Methane is produced in the cow rumen by microbes that digest feed and produce energy and protein for the cow. In Finland, cow nutrition is mainly based on forage (grass). The cow, unlike humans and other monogastric animals, can convert grass to high quality products such as milk. Grasslands are environmentally sustainable as they emit less emissions than other agricultural lands and are often situated in locations where other types of agriculture are not feasible. Grass based feeding, however, produces more methane in the rumen, and therefore it would be of high importance to find ways to reduce methane production by feed additives. Luke has studied nutritional approaches on mitigation of enteric methane emissions since 2009 and has been collaborating with national and international partners to improve the sustainability of dairy production. The aim of this project is to evaluate the effects of different feeding strategies on reducing methane emissions of high producing dairy cows without compromising (or even improving) their performance and product quality in collaboration with Mootral SA, Hankkija and Arla Finland.
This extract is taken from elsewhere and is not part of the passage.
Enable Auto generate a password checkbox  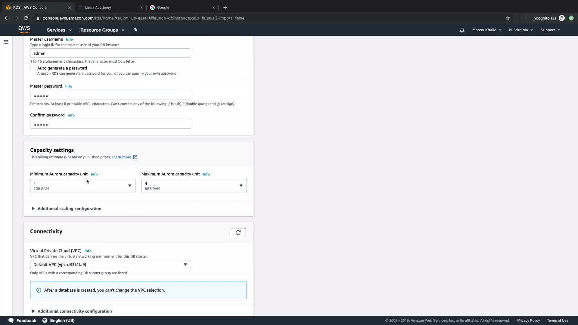pyautogui.click(x=32, y=68)

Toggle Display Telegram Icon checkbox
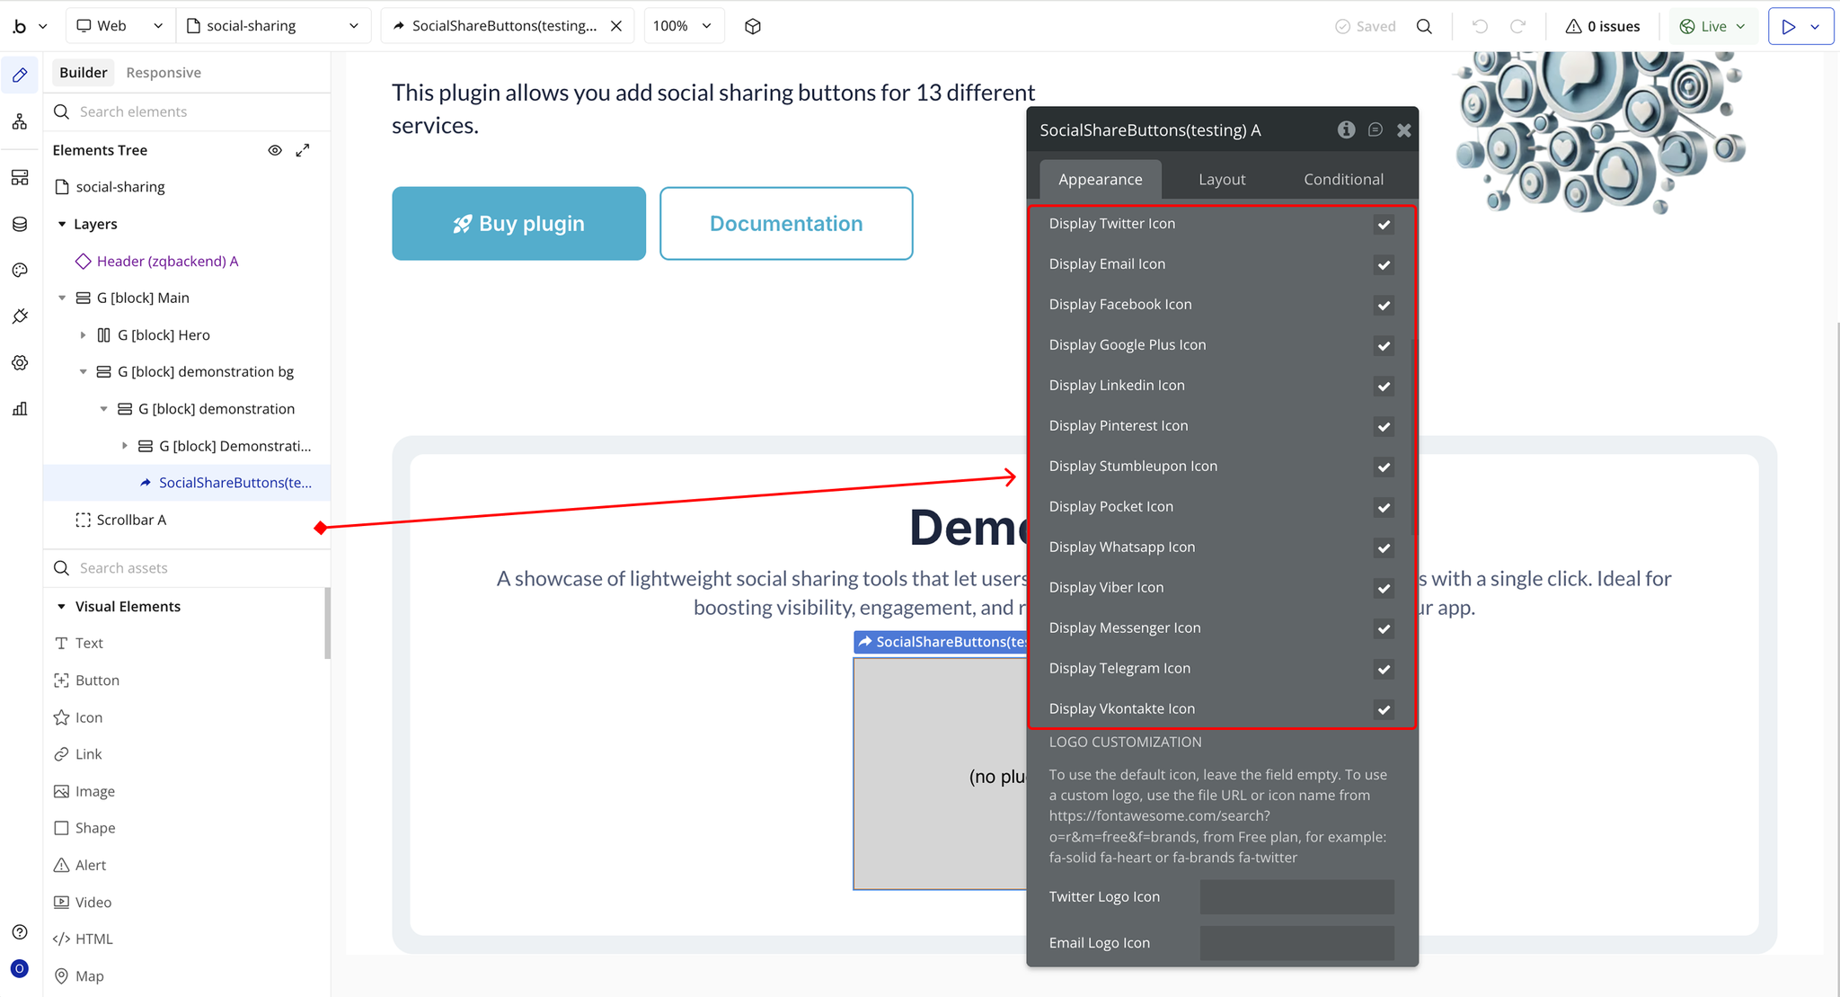pos(1384,669)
“Hankkija has long-term research cooperation with Luke and our previous dairy cow trial finished in last autumn. The ongoing project is done in a network of companies which is beneficial for all parties” – says Hankkija’s Research and Development Director Juhani Vuorenmaa.

Promising preliminary results

The project is ongoing in Luke’s experimental barn in Jokioinen, where 8 cows in mid-lactation participate in an experiment testing three different feed additives composed of natural ingredients, with beneficial effects either on performance, enteric methane, gut health or milk quality. Methane production is measured in respiratory chambers, and the feed intake, milk production and composition, metabolism and health of the cows are monitored. At the same time, valuable samples for analyzing the interactions between the cow genome, feeding and rumen microbiome are collected.

One of several components to be tested is Mootral® , by Mootral SA, a Swiss AgriTech company that develops innovative carbon reduction solutions for companies and governments. Mootral® is a natural feed supplement based on a proprietary combination of active compounds from garlic and flavonoids derived from citrus. Mootral directly inhibits the activity of the archaea leading to a profound methane reduction. “During earlier research at Luke, Mootral supplementation showed promising results on reducing methane” – says Matthias Miller, Chief Scientific Officer from Mootral SA

“The experiment is now half way through, and the preliminary measurements show some promising trends”, says senior research scientist Alireza Bayat.

Aiming at sustainable food production

The research work with Luke will guide us in further fine-tuning to achieve the highest efficacy in reducing methane while maintaining the animal’s welfare and productivity.”, says Matthias Miller from Mootral SA.

“Enhancement of the sustainability of animal production is one of the development targets for Hankkija’s feeds. We hope to get new means to fulfill this target from the ongoing project”, says Juhani Vuorenmaa.

Dairy company Arla Foods aims for carbon neutrality by 2050, and Arla Finland attempts to achieve this aim even earlier. “The calculations from Arla farms show that cow enteric fermentation is the biggest single source of emissions, and thereby it is excellent if we can find nutritional solutions to reduce emissions.” says Sami Kilpeläinen, Director, Milk Acquisition, from Arla Finland

“The new strategy of Luke emphasizes improving the sustainability and competitiveness of primary production, and this is an excellent example of a project that can be expected to produce concrete tools to reach these aims” says program director, Johanna Vilkki from Luke.